(DESCRIPTION OF THE TASK) From the line that contains "Burrow’s Pointer Guide" through the line that contains "Table view (318, 474)", output every line of the listing below exactly and leave out all the rest.

(EXTRACTED MATERIAL)
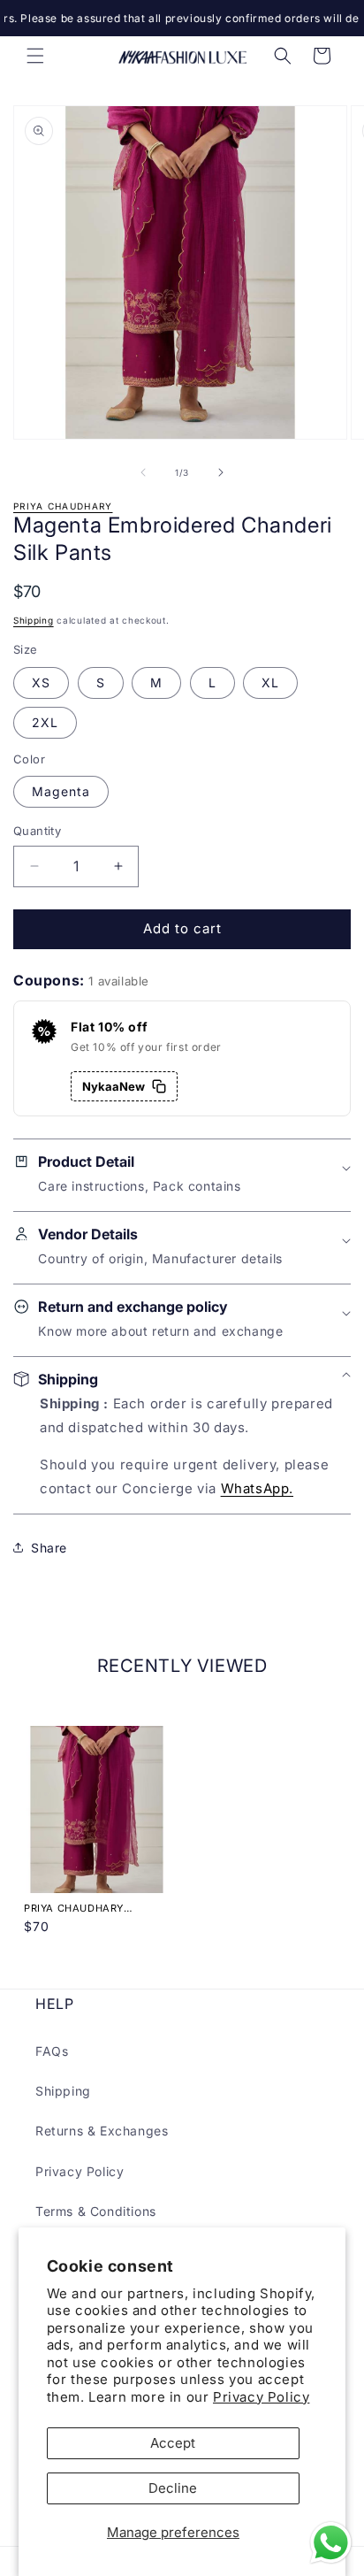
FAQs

==

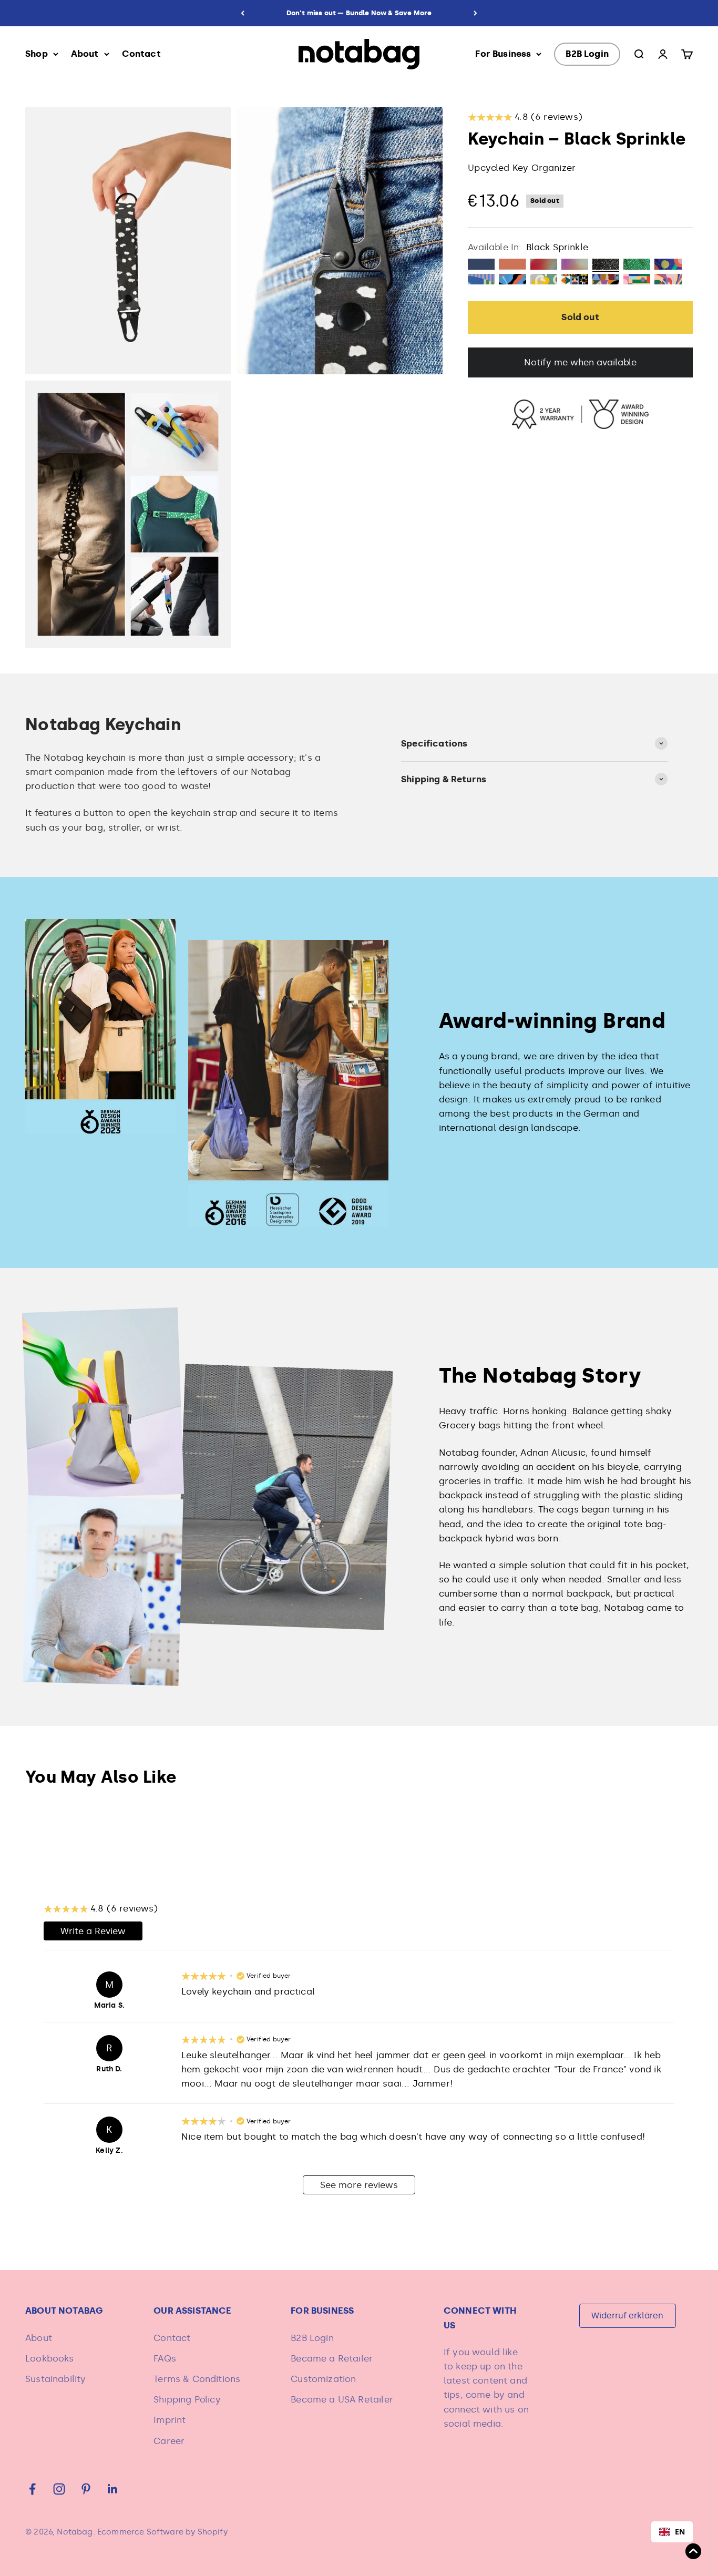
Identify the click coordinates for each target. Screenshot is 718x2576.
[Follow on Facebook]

==

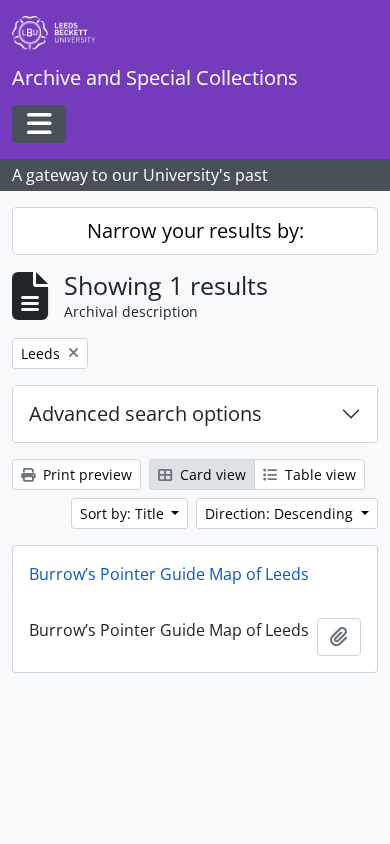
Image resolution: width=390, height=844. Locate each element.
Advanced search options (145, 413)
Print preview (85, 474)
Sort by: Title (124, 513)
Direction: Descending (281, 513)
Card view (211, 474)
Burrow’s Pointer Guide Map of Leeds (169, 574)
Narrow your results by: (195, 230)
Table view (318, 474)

(SOLUTION TO THE PROBLEM)
Burrow’s Pointer Guide Map of Leeds (169, 574)
Narrow your results by: (195, 230)
Table view (318, 474)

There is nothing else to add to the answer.